[Data items]
◇ ◇ ◇
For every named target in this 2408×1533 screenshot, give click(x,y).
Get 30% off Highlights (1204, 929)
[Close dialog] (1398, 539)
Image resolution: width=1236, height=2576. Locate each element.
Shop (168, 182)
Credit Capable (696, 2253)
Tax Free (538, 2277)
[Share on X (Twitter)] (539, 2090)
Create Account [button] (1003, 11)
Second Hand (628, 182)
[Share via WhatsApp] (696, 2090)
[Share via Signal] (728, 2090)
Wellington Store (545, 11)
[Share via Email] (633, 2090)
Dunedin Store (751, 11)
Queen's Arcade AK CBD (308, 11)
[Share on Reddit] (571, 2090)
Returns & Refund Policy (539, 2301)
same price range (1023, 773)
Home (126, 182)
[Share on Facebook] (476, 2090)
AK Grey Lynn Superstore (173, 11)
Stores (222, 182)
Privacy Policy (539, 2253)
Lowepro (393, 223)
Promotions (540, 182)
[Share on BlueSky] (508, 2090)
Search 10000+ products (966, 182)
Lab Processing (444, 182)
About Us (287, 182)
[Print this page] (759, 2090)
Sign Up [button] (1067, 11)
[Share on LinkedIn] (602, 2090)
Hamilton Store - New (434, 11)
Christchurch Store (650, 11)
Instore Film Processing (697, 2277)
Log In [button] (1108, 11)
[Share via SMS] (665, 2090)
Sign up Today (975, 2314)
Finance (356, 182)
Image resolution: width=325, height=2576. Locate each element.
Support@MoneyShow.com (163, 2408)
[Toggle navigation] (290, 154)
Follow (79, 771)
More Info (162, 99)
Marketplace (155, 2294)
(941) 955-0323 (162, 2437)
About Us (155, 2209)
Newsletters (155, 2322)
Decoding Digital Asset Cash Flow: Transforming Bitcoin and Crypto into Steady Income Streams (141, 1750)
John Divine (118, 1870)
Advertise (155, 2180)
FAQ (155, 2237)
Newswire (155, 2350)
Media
◇ ◇ ◇
> **Directions for this task**
Please copy every line in the entries where "width" appears.

> **Exercise output**
Image resolution: width=1236, height=2576. Locate each element.
Image resolution: width=325, height=2576. Locate each element.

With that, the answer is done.